Excerpted text:
--------------------------------

# Makita collated gun extension



## gazman (Apr 29, 2011)

I did a bit of a search of the site and I couldnt find any reference to extention handles for collated guns. Is it only us that have them or are they not important to you guys to rate a mention? Here are some pics.


----------



## 2buckcanuck (Jul 9, 2010)

I have seen guys use them to screw off the plywood floors in houses, but never on drywall. Guess that don't help you. And most of the times I have seen them in use, it's the builder that uses them. It would be too much work for them if they had to bend over:whistling2:


----------



## mudslingr (Jul 18, 2010)

How long are those handles ? I have never used one but it seems it might be a little awkward to use overhead. I suppose you get used to it.

Like 2buck said, everyone and there mother uses them to screw floors around here. Have never ever seen a boarder use one. Odd !


----------



## fr8train (Jan 20, 2008)

All the extensions for collated guns that I've seen just move the action part of the gun further from the drill part. Like the quick drive for example. I'll look for links when I get to a computer.


----------



## gazman (Apr 29, 2011)

mudslingr said:


> How long are those handles ? I have never used one but it seems it might be a little awkward to use overhead. I suppose you get used to it.
> 
> Like 2buck said, everyone and there mother uses them to screw floors around here. Have never ever seen a boarder use one. Odd !


The handle is about 800mm long. Very stable. I can screw 3000mm (10") form the floor. Wouldnt be without one.

--------------------------------

Problems to solve:
(1) In the forum thread about collated gun extension handles, how long does gazman say the handle is?
(2) Extend the forum thread about collated gun extension handles with a few more sentences that pick up right after its final post.
The listing that follows comes from a different source than the forum thread.

Information given:
--------------------------------

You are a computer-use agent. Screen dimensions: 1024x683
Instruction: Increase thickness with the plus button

--------------------------------

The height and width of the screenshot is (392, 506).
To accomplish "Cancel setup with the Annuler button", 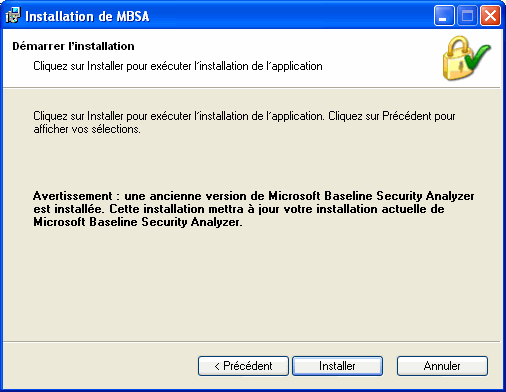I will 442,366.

--------------------------------

Response list:
(1) About 800mm.

(2)
----------



## SlimPickins (Aug 10, 2010)

gazman said:


> The handle is about 800mm long. Very stable. I can screw 3000mm (10") form the floor. Wouldnt be without one.


....


----------



## cdwoodcox (Jan 3, 2011)

gazman said:


> I did a bit of a search of the site and I couldnt find any reference to extention handles for collated guns. Is it only us that have them or are they not important to you guys to rate a mention? Here are some pics.


Same around here just used on floors (osb).


----------



## fr8train (Jan 20, 2008)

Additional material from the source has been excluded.